While the former Trump administration had a record of strictly confronting China’s pursuit of hegemony, it also left a “negative legacy.”
This includes the self-righteous imposition of additional tariffs on Japan and the European Union, which should have united to address the issue of China’s overproduction of steel on the grounds that they posed a security threat.
If the administration of Joe Biden were to cooperate with allies and other nations, it should first resolve all the pending issues inherited from the previous administration.
The tariff-free quota for steel was set 1.25 million tons per year based on the amount imported from Japan in 2018 and the following year, when additional tariffs were introduced. This is much less than the 1.73 million tons in 2017.
In October last year, the U.S. also agreed with the EU to introduce a tariff-free quota. The reason why the U.S. has not agreed to eliminate tariffs is probably because it wants to avoid opposition from steel industry workers in anticipation of this fall’s midterm elections. However, unilateral additional tariffs on steel and other products are not in line with the rules of the World Trade Organization. The U.S. should not prioritize its own situation.
Minister of Economy, Trade and Industry Kōichi Hagiuda described the U.S. response as “a step toward a complete solution in a manner consistent with WTO rules,” and said that he would continue to call for the elimination of tariffs in the future. In that case, we will have to strengthen our efforts in cooperation with the EU to ensure that the issue is not unnecessarily postponed.

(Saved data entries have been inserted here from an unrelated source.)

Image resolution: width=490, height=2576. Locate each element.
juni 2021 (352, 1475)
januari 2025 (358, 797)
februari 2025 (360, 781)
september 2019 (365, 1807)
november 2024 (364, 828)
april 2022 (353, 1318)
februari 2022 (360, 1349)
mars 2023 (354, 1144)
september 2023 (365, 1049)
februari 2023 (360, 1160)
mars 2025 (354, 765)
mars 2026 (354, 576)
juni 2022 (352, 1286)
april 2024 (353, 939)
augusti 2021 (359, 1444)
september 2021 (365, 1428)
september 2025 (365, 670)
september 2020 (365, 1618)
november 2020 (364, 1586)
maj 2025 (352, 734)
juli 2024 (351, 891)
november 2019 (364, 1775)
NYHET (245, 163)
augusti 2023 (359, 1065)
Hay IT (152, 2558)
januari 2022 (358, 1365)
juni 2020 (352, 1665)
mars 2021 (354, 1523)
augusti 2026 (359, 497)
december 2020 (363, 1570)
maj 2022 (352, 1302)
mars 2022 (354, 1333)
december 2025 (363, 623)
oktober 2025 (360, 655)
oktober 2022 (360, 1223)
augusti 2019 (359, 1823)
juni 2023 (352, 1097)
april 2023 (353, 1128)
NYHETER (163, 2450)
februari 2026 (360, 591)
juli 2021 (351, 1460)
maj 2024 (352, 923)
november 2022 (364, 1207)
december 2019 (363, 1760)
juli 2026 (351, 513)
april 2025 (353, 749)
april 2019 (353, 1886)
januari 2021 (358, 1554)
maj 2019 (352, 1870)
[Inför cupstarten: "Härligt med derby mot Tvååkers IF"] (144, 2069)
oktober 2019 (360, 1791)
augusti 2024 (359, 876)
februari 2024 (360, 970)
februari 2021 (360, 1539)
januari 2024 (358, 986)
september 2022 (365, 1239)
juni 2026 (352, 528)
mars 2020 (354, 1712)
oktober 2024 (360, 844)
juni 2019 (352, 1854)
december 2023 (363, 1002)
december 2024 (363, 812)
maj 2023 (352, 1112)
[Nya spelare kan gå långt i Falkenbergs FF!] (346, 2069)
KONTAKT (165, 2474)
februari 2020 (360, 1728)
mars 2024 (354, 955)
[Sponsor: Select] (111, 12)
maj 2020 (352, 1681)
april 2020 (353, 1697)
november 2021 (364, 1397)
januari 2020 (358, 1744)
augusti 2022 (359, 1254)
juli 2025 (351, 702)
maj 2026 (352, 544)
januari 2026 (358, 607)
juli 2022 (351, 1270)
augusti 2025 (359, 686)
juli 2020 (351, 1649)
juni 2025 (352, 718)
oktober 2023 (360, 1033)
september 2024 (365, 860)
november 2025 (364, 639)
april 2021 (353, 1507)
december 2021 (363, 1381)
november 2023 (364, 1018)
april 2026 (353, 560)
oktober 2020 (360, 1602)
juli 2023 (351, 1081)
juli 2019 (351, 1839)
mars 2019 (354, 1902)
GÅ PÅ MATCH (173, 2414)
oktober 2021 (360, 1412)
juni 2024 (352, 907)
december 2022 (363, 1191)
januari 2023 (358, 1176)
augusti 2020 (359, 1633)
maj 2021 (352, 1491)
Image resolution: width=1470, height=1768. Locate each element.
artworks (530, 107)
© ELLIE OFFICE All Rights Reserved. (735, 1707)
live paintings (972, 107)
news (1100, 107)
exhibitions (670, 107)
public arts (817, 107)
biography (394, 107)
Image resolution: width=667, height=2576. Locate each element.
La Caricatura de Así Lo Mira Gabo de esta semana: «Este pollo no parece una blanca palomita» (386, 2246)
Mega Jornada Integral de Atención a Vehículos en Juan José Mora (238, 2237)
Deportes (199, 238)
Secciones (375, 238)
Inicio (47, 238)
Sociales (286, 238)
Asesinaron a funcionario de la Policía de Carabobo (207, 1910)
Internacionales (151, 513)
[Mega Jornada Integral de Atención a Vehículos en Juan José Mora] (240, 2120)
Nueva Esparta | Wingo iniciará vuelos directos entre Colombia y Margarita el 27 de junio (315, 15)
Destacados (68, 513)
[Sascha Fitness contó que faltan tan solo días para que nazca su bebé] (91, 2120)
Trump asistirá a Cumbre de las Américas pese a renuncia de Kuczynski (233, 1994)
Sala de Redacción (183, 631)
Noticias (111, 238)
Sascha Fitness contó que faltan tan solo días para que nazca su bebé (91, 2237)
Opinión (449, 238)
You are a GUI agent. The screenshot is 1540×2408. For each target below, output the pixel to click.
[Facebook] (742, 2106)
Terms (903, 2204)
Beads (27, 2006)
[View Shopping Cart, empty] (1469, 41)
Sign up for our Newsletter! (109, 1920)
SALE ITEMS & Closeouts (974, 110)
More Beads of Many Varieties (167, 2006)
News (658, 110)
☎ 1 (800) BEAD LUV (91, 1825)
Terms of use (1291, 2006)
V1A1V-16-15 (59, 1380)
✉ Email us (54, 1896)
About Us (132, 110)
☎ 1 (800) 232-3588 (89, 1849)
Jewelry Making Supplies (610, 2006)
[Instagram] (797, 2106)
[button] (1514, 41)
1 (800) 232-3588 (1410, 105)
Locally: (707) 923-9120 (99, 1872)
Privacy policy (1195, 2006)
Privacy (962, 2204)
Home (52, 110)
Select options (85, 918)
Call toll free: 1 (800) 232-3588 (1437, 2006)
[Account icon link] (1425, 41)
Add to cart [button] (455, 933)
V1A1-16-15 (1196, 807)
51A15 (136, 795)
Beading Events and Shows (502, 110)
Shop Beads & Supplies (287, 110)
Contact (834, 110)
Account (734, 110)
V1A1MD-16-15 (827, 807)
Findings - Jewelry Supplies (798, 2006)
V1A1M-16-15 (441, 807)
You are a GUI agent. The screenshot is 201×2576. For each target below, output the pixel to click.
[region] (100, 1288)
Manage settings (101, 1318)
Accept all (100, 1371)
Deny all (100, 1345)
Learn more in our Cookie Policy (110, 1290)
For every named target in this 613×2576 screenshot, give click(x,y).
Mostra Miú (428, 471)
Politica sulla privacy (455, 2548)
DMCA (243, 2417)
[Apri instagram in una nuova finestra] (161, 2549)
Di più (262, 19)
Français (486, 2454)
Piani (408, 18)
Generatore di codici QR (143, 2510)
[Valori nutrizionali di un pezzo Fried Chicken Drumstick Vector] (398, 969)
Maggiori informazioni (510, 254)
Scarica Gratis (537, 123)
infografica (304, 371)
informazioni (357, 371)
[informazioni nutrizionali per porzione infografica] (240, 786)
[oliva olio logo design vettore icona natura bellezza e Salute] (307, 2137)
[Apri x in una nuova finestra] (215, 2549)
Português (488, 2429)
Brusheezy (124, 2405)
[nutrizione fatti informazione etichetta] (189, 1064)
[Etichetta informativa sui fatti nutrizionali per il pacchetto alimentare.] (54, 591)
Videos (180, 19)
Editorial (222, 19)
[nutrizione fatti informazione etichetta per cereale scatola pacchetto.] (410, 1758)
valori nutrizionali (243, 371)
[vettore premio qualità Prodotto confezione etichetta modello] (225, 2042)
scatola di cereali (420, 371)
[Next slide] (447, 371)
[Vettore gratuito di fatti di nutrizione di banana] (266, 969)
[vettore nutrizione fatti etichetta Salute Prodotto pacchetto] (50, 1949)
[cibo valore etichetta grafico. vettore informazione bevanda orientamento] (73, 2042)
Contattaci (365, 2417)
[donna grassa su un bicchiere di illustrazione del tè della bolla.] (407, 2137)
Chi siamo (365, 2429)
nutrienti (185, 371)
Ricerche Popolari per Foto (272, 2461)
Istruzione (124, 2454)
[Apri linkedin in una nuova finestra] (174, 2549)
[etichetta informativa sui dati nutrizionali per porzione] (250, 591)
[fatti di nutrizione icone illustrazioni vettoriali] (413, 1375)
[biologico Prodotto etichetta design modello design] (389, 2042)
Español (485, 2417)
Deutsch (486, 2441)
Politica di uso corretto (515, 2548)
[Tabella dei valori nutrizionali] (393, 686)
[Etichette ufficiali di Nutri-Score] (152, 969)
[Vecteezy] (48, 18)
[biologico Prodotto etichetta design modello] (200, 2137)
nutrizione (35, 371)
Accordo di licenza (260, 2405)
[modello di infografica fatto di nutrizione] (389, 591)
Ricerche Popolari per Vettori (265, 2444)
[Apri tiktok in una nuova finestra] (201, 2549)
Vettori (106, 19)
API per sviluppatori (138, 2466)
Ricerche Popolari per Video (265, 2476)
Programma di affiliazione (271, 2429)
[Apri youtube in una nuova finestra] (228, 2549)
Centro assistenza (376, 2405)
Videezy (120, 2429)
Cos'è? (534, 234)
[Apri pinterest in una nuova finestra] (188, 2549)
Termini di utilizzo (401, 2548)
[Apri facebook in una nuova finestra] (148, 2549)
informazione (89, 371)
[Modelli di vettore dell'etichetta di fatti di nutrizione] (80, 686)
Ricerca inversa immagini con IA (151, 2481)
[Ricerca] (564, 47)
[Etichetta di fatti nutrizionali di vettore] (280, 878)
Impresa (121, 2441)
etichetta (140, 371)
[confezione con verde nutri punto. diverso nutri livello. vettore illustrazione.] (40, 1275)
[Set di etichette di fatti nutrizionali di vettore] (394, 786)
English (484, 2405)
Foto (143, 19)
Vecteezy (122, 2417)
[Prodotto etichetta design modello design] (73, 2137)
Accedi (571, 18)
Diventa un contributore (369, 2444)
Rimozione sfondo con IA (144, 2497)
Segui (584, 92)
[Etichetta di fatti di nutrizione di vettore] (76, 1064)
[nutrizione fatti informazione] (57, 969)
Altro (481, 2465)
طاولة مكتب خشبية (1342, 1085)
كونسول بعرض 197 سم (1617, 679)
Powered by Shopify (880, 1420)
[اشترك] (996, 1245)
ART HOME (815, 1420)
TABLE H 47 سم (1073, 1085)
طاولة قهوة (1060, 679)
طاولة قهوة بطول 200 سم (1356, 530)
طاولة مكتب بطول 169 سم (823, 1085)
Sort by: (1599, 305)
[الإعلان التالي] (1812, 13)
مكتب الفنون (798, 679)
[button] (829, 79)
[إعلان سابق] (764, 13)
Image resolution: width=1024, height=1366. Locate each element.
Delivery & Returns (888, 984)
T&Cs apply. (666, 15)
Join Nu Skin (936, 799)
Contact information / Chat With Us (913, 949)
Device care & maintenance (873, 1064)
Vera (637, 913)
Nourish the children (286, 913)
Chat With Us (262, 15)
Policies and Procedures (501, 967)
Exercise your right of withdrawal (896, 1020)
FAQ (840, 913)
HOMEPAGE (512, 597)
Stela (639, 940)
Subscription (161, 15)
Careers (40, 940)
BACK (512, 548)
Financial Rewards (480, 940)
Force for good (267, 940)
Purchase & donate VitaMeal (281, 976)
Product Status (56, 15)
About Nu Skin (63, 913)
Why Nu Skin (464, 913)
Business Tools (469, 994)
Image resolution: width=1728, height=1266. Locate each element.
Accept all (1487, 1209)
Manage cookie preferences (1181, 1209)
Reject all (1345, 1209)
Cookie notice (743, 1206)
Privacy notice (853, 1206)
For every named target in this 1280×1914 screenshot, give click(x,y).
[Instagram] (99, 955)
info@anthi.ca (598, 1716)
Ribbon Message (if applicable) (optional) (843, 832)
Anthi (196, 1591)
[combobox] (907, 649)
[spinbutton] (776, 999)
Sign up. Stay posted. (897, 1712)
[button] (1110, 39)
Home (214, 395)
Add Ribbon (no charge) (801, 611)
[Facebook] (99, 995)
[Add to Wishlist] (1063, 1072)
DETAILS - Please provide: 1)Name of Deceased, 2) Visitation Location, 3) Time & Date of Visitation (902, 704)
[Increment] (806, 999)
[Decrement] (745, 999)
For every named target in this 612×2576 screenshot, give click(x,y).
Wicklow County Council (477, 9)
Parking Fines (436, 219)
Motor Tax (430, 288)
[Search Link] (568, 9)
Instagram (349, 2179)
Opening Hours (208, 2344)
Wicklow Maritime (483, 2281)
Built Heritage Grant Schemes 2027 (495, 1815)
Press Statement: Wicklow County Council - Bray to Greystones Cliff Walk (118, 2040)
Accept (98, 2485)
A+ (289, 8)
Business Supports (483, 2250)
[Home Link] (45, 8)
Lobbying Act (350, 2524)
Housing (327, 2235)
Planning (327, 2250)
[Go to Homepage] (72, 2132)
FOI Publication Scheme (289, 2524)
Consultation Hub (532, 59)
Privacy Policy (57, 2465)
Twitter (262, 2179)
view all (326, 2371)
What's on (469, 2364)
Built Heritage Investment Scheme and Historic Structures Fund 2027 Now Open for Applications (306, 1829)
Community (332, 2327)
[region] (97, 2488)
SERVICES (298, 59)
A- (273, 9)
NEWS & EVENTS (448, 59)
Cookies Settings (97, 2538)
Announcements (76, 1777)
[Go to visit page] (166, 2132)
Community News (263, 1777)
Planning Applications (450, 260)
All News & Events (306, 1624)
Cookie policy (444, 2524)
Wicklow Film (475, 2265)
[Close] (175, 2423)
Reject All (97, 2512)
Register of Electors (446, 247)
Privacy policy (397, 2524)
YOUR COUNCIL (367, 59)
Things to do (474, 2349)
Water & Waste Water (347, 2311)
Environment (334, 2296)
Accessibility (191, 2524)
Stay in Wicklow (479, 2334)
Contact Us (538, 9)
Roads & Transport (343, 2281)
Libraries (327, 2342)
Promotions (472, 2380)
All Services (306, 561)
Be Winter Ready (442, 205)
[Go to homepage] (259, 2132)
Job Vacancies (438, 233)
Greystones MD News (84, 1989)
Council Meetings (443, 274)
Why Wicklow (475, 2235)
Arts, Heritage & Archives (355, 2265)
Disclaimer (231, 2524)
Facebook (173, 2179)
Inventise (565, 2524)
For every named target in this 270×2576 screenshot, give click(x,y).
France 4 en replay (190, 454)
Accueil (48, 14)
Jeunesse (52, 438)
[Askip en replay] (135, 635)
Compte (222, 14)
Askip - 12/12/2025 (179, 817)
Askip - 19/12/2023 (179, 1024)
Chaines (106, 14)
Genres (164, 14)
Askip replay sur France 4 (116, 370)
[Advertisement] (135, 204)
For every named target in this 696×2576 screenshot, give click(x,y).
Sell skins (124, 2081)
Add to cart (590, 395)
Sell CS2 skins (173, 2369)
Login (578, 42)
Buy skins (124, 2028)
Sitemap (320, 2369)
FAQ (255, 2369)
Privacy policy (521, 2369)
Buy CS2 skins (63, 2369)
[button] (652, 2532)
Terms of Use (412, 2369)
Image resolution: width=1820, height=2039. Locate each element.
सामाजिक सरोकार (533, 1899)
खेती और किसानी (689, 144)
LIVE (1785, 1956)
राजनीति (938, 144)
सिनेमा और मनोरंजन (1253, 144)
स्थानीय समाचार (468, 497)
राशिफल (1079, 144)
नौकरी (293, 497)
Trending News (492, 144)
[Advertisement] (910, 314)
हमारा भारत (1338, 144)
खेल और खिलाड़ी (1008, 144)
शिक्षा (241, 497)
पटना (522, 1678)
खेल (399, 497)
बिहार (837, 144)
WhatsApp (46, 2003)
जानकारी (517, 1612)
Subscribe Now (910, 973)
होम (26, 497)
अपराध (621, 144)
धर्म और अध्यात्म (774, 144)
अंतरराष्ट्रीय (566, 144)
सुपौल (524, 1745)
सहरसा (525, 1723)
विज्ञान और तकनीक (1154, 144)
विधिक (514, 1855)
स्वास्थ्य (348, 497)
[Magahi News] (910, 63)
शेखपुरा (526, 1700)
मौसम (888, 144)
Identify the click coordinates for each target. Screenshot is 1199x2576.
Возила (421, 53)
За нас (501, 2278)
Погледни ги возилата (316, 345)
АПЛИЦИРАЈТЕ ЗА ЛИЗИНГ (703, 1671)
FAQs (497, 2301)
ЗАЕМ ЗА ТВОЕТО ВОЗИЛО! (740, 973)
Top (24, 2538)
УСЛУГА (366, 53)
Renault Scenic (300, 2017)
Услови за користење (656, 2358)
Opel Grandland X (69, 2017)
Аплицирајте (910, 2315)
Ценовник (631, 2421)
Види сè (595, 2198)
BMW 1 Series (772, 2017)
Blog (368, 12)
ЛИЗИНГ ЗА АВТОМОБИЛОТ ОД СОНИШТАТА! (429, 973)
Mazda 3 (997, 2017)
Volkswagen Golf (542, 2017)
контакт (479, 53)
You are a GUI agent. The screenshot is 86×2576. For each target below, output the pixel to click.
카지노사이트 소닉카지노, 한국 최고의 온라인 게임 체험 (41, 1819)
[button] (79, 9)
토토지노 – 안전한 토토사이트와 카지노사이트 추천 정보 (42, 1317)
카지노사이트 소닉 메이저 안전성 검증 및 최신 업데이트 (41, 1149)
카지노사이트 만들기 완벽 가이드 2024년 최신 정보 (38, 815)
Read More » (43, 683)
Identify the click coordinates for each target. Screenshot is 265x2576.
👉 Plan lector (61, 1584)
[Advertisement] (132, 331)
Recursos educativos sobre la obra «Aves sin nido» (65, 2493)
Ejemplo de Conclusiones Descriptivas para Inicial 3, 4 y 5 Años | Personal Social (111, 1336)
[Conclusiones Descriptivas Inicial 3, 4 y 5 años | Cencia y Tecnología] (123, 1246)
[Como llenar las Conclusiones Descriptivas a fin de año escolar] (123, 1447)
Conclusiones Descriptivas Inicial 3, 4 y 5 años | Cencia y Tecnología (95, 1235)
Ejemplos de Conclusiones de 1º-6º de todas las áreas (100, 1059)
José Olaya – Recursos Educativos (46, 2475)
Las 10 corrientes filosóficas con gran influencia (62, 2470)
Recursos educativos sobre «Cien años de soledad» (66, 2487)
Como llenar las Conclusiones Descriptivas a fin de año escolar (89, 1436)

There are other tariff issues between Japan and the U.S., such as the elimination of U.S. tariffs on Japanese cars. This should have been included in the Japan-U.S. trade agreement during the Trump administration, but the discussion has been postponed.
The Biden administration is trying to establish a “new economic framework” in the Indo-Pacific region in cooperation with Japan and other countries. In order to achieve this goal, it is important to resolve these outstanding issues between Japan and the United States, one by one.